# Seoul Bike Sharing Demand Analysis

**Group 2: Xiao Hu, Vinky Wang, Izzy Zhang**

## 1. Introduction

### 1.1 Motivation

### 1.2 Dataset Description

In [None]:
install.packages("car")

also installing the dependencies ‘Matrix’, ‘SparseM’, ‘MatrixModels’, ‘boot’, ‘minqa’, ‘nloptr’, ‘RcppEigen’, ‘carData’, ‘abind’, ‘pbkrtest’, ‘quantreg’, ‘lme4’




In [None]:
# Load packages
library(tidyverse)
library(lubridate)
library(corrplot)
library(car)
library(repr)
library(broom)
library(MASS)
library(rsample)
library(DHARMa)
library(AER)

In [None]:
# Load data
url = "https://archive.ics.uci.edu/ml/machine-learning-databases/00560/SeoulBikeData.csv"
bike = read.csv(url,check.names=F)

## 2. Methods and Results

### 2.1 Exploratory Data Analysis

#### 2.1.1 Data Cleaning

In [None]:
# Rename columns
colnames(bike) <- c("date", "count", "hour", "temp", "humidity", "windspeed", "visibility", "dew", "solar", "rain", "snow", "seasons", "holiday", "functioning")

# Convert variable into different classes
bike <- bike %>%
  mutate(date = as.POSIXct(date, format = "%d/%m/%Y"), # date
         month =  factor(months(date)),      # add months variable
         seasons = factor(seasons), # factor
         holiday = factor(holiday), # factor
         functioning = factor(functioning)) # factor

We noticed that count becomes zero when `functioning == "No"`. So we proceeded with removing all rows when the bike sharing system is not functioning and the `functioning` column. 

In [None]:
## remove functioning == "No" rows from the dataset. 
bike <- bike[which(bike$functioning == "Yes"),]
bike <- subset(bike, select = -functioning)
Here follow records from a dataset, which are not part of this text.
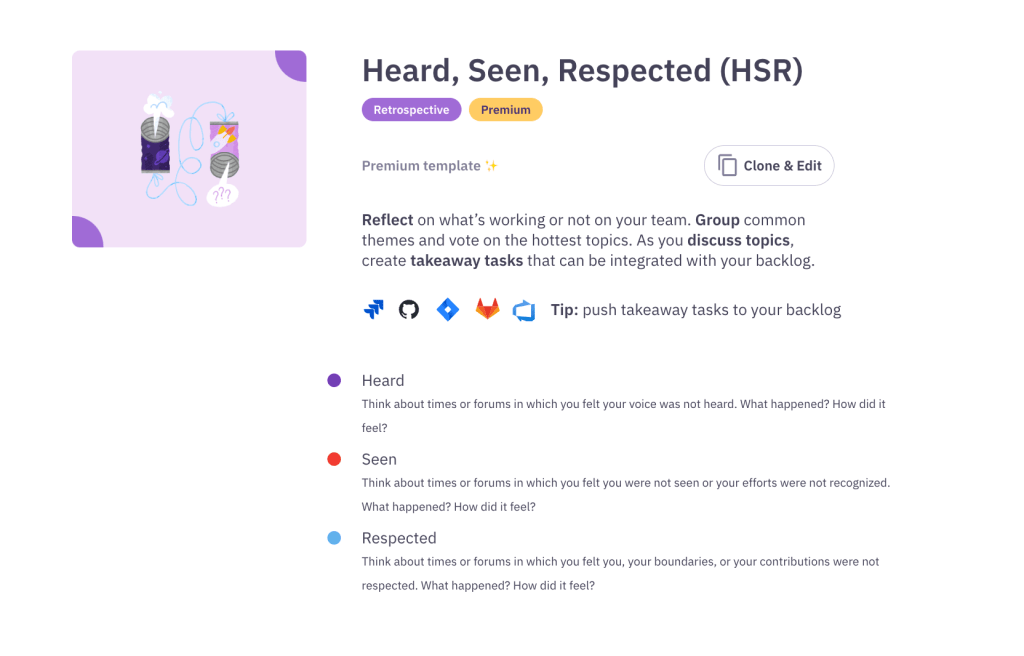This screenshot has width=1024, height=656.
Task: Select the red dot beside Seen
Action: (334, 459)
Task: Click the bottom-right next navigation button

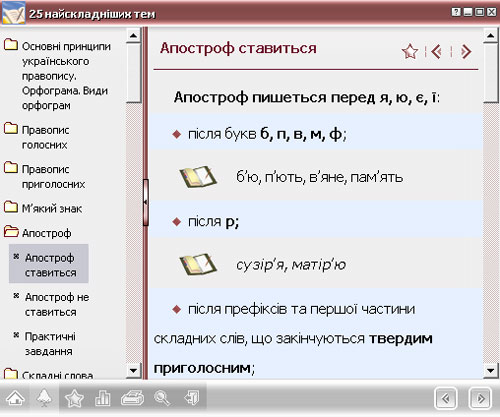Action: 480,398
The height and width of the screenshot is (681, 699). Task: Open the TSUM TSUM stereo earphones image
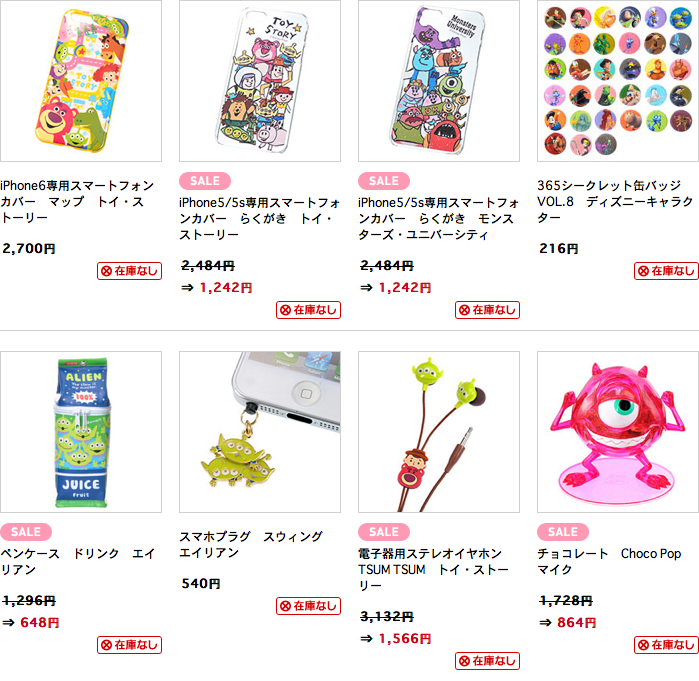click(439, 432)
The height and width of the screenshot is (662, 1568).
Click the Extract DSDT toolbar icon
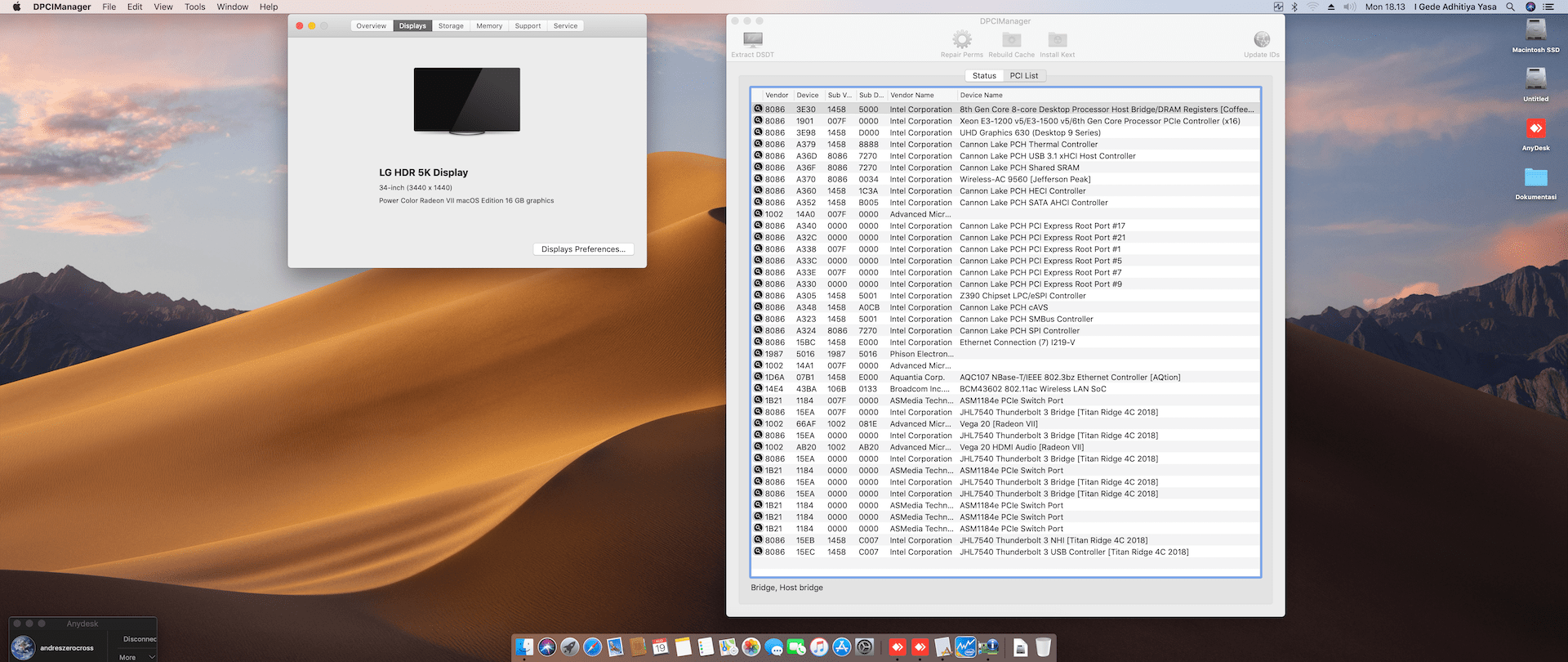point(752,40)
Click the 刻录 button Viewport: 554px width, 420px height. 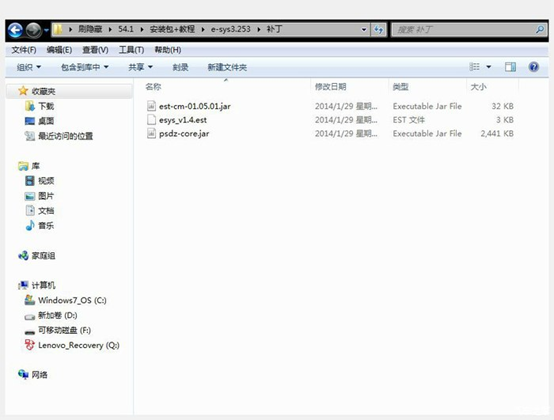coord(180,67)
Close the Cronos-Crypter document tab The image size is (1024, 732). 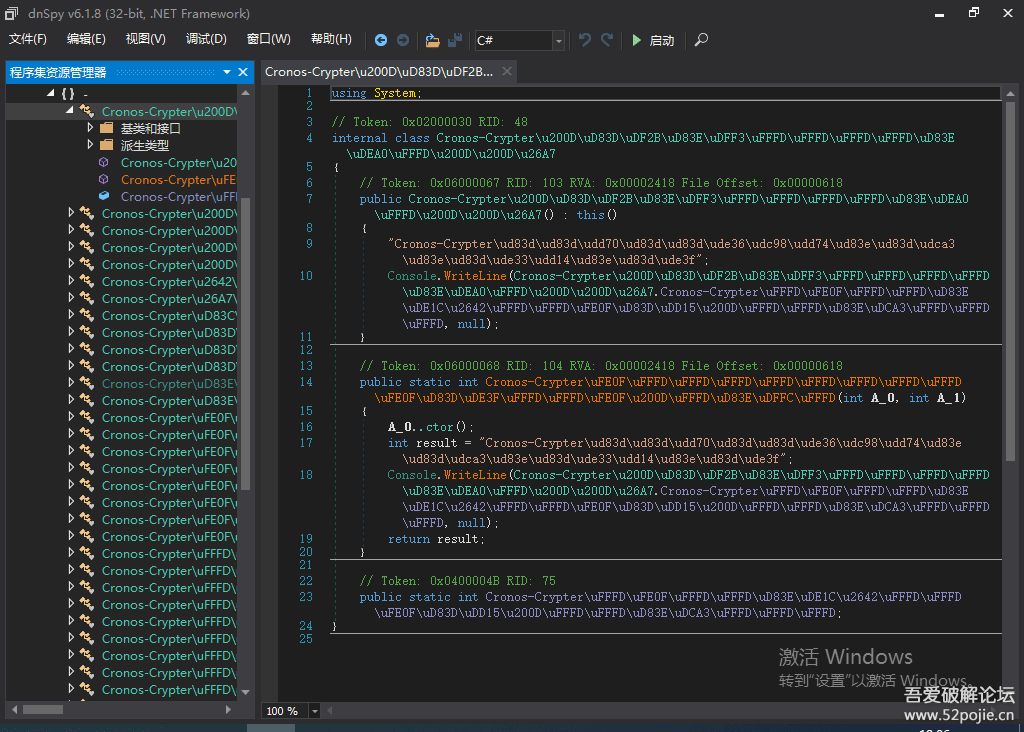(x=507, y=71)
We are also removing the `date` column since we do not plan to do time series analysis. 

In [None]:
bike <- subset(bike, select = -date)
head(bike)

After cleaning the data, we split the dataframe into training and testing for further analyses. We chose a proportion of 70/30. 

In [None]:
set.seed(34567)
bike_split <- initial_split(bike, prop = 0.7)
bike_training <- training(bike_split)
bike_testing <- testing(bike_split)

#### 2.1.2 Multi-collinearity
We have tested for multi-collinearity in the whole dataset in our proposal. Now we will identify variables in the training set that are correlated with one another and select a subset of the dataset that minimizes multicollinearity. 

In [None]:
# Select only numeric environmental variables
bike_var <- bike_training %>%
  dplyr::select(c(temp, humidity, windspeed, visibility, dew, solar, rain, snow))

# Correlation matrix
cor_matrix <- cor(bike_var)
cor_matrix

# Correlation plot
corrplot(cor_matrix, use = "complete.obs", method="circle")
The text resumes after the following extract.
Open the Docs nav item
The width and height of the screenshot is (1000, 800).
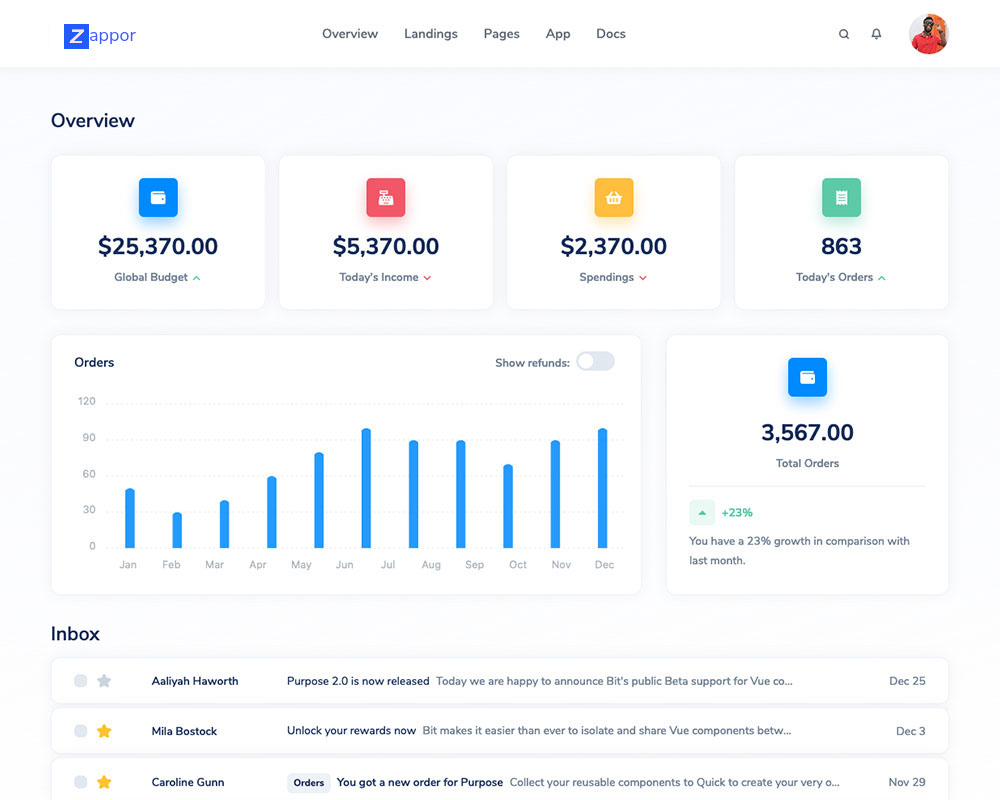coord(610,34)
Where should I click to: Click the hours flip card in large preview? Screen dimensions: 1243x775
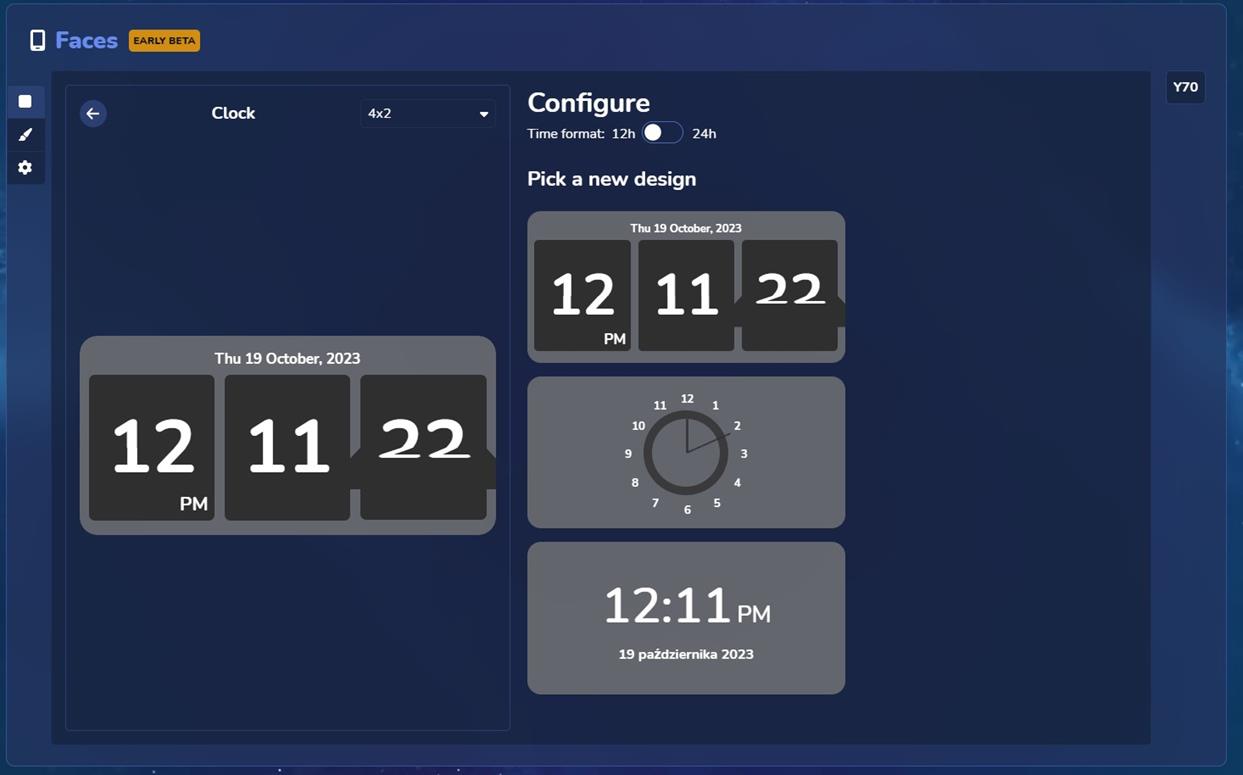[152, 447]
We see from the correlation plot a strong positive correlation between `dew` and `temp`, a relatively strong positive correlation between `dew` and `humidity`, a strong negative correlation between `visibility` and `humidity`, and a relatively strong negative correlation between `solar` and `humidity`. 
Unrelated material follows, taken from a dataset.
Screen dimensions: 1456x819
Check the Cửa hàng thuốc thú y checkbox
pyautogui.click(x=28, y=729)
We proceed to test the observations above using variance inflation factors (VIF). 

In [None]:
# Variance inflation factor selection with all numerical variables
model_vif1 <- glm(count~ temp + humidity + windspeed + visibility + dew + solar + rain + snow, data = bike_training,family = poisson)
vif(model_vif1)

We see that `temp`, `humidity` and `dew` have VIFs larger than 5, suggesting high correlation with other variables. We start by removing `dew`, which has the highest VIF. 

In [None]:
## remove dew variable
model_vif2 <- glm(count~ temp + humidity + windspeed + visibility + solar + rain + snow, data = bike_training,family = poisson)
vif(model_vif2)

All VIFs are now lower than 5. We can then remove `dew` from our testing set and continue with model fitting. 

In [None]:
bike_training <- subset(bike_training, select = -dew)
head(bike_training)

### 2.2 Model Selection

#### Poisson Regression

Since the response variable of bike rentals correspond to count data, we will first fit a full Poisson model with all variables in the data and evaluate its performance. 

$$
P(Y_i = y_i, \lambda_i, \theta) = \frac{\lambda_i^{y_i}}{y_i!} e^{-\lambda_i}  \quad \text{for} \  y_i \in \{0, 1, \cdots \}$$

Then:

$$E[Y_i]= \lambda_i$$

and 

$$V[Y_i] = \lambda_i$$

Let's explore the distribution of bike rentals. 

In [None]:
hist(bike$count, freq=FALSE, col=grey(0.5), ylim=c(0, 0.02), main="Histogram of Bike Counts", xlab="Bike counts")
  lines(0:max(bike$count), dpois(0:max(bike$count), mean(bike$count)), col="hotpink")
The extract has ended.